§ YOUR GOAL: Among the records that follow, find each line holding the word "Beach" and copy it.

(Stored items)
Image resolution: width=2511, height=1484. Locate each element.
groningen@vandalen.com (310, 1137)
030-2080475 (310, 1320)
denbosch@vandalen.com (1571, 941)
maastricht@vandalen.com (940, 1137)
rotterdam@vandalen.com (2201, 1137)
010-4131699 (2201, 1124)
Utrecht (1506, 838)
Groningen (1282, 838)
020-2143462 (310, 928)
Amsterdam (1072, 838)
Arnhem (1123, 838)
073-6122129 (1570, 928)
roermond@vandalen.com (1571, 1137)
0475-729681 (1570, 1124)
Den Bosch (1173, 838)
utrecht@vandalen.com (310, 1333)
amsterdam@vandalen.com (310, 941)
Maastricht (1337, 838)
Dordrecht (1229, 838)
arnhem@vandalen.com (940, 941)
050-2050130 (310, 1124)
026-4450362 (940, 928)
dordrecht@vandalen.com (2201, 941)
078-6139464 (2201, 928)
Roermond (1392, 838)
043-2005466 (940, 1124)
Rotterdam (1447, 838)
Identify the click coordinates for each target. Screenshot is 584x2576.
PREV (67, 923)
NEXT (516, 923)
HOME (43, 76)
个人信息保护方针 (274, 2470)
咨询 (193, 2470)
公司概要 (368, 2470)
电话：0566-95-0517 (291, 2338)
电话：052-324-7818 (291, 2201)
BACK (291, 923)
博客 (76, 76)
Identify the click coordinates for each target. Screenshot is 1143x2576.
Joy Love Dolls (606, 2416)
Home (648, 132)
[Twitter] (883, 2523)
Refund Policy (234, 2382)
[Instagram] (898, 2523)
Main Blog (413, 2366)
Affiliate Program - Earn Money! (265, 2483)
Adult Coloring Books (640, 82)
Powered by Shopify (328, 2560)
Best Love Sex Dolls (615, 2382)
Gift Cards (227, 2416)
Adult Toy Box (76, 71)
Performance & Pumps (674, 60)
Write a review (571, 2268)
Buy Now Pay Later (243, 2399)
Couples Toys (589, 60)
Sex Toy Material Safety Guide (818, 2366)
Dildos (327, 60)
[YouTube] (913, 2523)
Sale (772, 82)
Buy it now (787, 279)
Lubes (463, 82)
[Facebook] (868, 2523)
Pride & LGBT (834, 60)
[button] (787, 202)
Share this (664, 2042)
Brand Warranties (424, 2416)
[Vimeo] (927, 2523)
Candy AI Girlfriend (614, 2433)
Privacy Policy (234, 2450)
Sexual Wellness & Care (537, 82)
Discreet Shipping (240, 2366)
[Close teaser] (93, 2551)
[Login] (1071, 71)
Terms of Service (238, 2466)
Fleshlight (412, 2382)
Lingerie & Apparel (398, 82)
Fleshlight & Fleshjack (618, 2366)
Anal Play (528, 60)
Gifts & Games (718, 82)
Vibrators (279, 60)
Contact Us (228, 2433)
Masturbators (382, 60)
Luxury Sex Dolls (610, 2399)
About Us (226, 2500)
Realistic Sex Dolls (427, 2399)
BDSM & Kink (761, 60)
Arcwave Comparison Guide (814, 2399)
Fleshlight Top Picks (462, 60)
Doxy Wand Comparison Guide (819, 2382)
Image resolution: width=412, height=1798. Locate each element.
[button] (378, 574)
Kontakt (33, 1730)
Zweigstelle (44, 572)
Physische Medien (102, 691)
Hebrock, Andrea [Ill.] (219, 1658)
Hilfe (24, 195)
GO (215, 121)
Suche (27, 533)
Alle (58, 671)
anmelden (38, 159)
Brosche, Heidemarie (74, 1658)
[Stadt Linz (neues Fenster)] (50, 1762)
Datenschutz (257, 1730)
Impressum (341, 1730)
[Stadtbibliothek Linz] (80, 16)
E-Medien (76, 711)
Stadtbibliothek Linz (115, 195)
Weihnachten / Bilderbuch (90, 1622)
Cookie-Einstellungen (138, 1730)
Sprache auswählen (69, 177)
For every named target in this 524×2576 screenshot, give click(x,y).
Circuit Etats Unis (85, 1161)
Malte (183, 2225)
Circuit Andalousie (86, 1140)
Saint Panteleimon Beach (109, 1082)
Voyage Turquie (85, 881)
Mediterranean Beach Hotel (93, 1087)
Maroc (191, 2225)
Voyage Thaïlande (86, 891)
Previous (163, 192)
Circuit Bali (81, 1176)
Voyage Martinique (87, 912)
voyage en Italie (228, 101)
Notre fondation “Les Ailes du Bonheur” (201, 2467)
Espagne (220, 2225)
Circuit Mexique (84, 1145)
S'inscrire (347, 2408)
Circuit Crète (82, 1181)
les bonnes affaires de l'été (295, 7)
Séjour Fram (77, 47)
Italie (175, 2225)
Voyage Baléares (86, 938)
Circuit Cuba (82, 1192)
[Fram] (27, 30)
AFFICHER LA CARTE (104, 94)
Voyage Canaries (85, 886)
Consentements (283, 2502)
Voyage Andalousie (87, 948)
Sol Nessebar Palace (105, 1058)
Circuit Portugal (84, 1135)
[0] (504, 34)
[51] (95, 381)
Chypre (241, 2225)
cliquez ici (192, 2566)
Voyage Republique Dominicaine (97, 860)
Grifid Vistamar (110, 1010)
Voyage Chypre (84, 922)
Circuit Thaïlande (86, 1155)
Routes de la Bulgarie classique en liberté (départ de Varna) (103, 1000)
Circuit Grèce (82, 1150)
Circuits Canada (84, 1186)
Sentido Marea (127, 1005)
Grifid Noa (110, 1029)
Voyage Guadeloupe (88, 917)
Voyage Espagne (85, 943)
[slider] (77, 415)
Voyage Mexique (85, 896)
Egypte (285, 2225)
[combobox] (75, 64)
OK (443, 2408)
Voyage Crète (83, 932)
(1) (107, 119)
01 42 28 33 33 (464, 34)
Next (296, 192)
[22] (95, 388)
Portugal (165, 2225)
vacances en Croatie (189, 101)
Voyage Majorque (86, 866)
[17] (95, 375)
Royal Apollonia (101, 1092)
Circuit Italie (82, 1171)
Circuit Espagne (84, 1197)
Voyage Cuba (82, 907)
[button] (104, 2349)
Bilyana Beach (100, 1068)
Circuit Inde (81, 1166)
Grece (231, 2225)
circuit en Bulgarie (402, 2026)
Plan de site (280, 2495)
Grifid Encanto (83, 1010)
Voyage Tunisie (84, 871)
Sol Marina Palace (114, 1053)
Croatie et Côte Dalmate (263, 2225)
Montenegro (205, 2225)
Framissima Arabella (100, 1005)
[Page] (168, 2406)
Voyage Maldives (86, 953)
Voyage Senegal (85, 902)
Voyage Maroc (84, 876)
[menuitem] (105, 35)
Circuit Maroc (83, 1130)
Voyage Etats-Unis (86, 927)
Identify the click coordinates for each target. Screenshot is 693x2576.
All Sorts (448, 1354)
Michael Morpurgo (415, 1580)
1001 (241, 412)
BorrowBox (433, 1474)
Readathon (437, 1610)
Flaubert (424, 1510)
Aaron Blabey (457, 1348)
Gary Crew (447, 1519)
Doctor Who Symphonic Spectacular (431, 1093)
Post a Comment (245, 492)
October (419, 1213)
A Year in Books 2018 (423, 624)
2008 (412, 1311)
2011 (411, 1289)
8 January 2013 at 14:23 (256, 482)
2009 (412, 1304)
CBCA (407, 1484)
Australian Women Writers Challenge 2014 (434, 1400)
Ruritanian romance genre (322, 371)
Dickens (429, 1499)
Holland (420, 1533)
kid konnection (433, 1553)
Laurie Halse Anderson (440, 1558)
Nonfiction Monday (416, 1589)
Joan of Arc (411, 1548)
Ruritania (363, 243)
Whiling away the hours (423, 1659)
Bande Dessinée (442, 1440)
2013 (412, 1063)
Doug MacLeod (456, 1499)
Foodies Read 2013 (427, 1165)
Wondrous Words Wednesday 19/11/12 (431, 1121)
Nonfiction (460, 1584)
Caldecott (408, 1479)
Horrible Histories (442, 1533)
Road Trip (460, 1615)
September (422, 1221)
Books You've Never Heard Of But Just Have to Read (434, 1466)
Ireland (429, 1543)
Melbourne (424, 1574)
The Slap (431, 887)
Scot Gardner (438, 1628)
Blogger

§ OUTPUT OF THE TASK:
Saint Panteleimon Beach (109, 1082)
Mediterranean Beach Hotel (93, 1087)
Bilyana Beach (100, 1068)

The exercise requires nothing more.